## Work to be completed
Filter the entries below down to the lines that hold "value".

---------- Dataset extract

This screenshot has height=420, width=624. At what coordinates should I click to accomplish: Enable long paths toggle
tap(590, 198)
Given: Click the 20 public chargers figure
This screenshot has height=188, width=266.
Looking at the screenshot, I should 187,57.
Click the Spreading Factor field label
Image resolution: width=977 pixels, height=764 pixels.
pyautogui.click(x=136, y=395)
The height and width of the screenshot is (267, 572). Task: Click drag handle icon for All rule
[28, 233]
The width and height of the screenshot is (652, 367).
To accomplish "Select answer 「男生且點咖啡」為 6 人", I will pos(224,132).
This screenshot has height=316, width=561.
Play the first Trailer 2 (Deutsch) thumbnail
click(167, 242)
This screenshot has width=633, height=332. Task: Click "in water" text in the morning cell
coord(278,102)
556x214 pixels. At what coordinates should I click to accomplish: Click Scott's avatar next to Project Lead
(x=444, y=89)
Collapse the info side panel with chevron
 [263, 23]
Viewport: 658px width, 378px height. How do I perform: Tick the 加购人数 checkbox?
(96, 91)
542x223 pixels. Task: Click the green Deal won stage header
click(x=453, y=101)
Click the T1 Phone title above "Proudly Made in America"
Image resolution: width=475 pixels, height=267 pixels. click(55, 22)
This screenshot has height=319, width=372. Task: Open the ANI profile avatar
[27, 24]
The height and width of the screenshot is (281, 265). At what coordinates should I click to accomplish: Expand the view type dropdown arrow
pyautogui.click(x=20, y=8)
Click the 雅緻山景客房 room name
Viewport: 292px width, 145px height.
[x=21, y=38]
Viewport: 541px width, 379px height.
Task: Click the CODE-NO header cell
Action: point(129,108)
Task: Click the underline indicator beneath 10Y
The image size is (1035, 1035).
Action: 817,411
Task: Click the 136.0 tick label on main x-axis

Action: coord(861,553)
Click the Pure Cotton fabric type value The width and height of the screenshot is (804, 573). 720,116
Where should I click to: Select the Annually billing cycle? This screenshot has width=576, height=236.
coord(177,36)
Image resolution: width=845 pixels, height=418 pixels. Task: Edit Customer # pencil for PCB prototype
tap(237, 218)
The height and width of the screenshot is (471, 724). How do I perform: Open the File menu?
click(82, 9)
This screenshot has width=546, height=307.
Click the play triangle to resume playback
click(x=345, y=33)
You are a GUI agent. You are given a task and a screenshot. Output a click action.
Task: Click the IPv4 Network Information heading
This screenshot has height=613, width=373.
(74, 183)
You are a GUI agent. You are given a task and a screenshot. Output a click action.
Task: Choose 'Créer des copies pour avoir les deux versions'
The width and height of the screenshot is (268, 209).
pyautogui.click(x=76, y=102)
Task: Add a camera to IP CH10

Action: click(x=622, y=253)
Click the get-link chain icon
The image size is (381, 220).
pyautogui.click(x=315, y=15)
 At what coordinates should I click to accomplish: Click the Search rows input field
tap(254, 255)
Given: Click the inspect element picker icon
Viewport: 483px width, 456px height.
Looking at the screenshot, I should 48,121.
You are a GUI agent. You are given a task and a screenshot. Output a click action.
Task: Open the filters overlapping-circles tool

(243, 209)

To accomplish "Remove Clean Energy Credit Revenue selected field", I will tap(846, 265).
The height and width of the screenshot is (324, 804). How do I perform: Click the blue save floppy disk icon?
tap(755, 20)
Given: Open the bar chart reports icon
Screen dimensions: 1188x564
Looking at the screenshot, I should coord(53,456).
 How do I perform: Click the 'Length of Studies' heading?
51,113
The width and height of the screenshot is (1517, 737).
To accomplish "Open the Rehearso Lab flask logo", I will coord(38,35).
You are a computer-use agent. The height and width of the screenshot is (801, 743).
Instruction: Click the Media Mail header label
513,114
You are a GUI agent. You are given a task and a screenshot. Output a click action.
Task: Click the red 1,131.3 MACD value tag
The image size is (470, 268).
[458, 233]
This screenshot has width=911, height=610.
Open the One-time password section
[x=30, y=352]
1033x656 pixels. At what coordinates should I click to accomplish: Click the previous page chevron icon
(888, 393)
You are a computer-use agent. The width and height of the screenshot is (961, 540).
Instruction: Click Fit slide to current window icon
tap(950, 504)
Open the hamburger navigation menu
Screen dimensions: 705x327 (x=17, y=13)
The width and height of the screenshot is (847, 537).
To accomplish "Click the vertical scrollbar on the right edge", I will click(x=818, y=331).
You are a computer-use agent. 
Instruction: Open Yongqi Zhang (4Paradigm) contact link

--------------------

## Exercise response
Click the Pure Cotton fabric type value The width and height of the screenshot is (804, 573). 720,116
Task: Click the red 1,131.3 MACD value tag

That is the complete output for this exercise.